■ Given data ■
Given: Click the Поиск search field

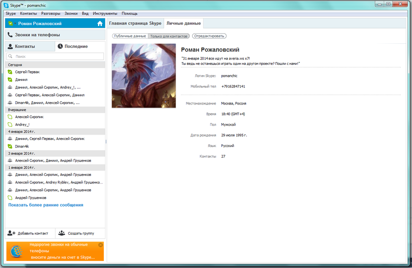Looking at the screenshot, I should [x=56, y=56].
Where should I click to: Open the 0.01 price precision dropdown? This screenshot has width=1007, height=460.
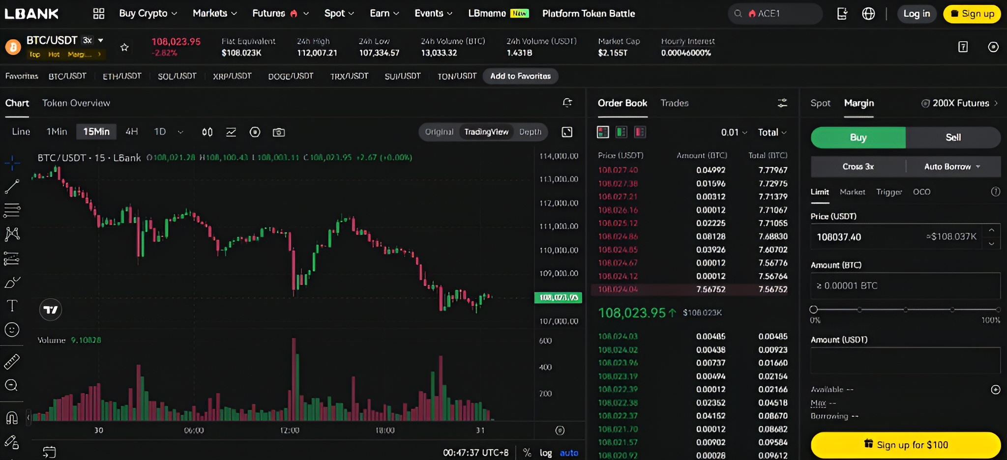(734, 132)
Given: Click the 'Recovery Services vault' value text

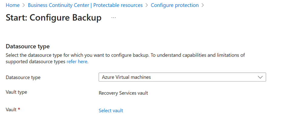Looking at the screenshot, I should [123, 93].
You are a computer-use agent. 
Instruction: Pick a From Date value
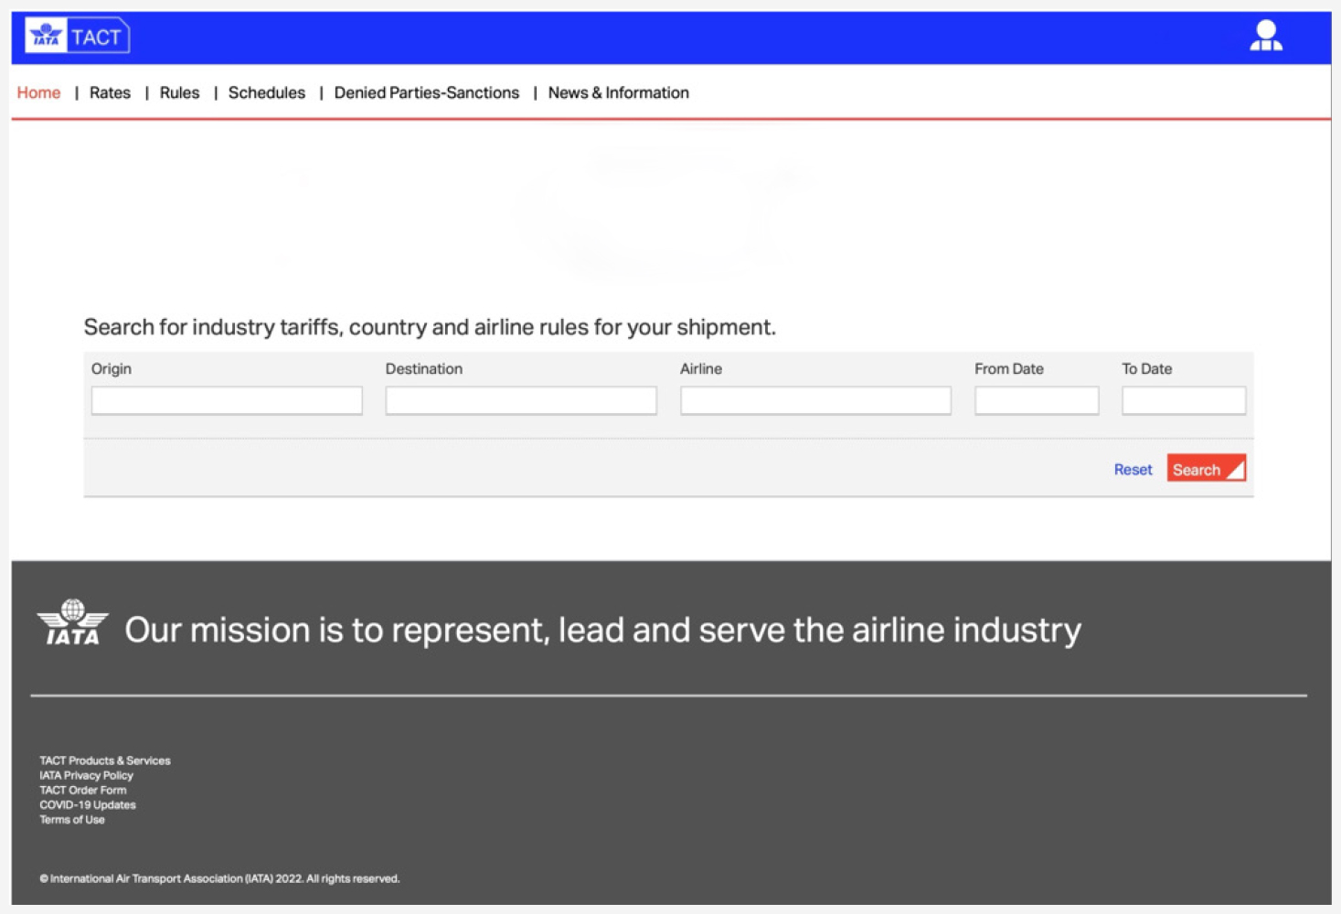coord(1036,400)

■ Work to complete ■
Images are not wanted in the copy. Please print the material above exactly.

■ Output ■
Given: Click the Поиск search field

Looking at the screenshot, I should [x=56, y=56].
Where should I click to: Open the 0.01 price precision dropdown? This screenshot has width=1007, height=460.
(734, 132)
Given: Click the 'Recovery Services vault' value text

Looking at the screenshot, I should [123, 93].
You are a computer-use agent. 
Instruction: Pick a From Date value
coord(1036,400)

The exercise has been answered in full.